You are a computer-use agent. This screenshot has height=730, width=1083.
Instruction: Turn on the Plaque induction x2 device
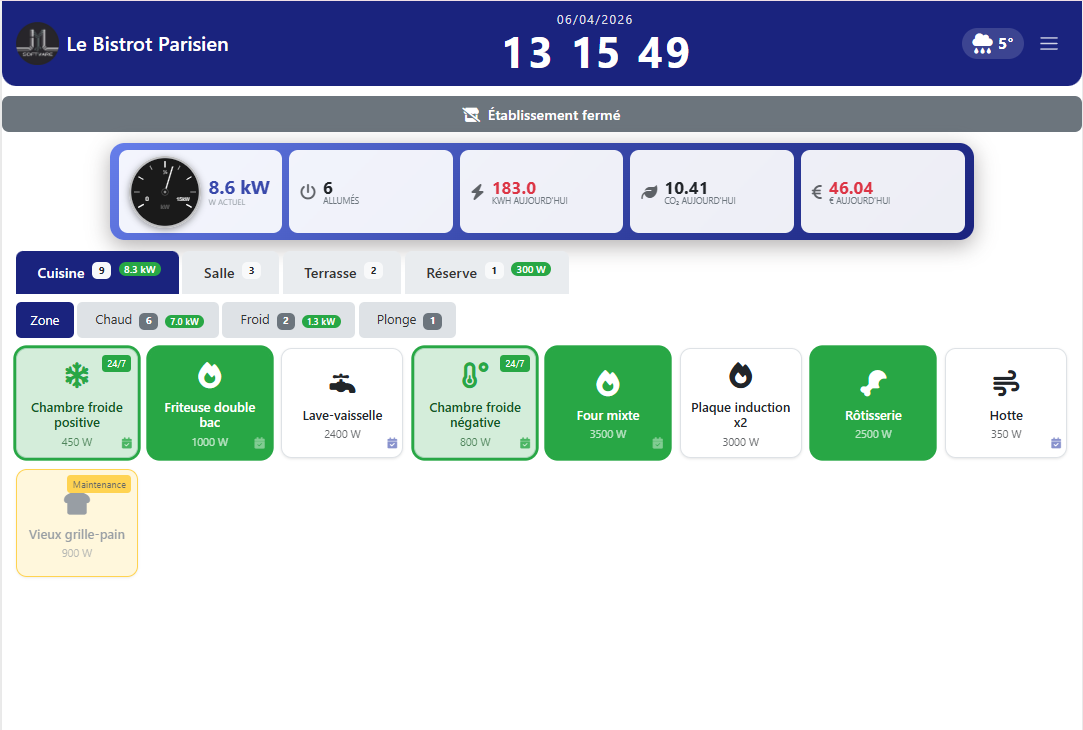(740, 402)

---

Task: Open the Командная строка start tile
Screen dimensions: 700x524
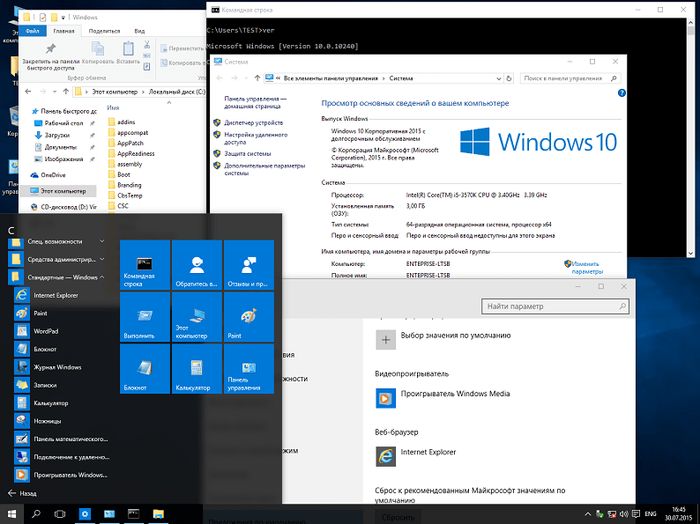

**What the exercise asks:** Rewrite the data starting at the line containing "Task: Open the Командная строка start tile" and ending at the line containing "Screen dimensions: 700x524", substituting "desktop icon" for "start tile" and leaving everything else unchanged.

**Complete answer:**
Task: Open the Командная строка desktop icon
Screen dimensions: 700x524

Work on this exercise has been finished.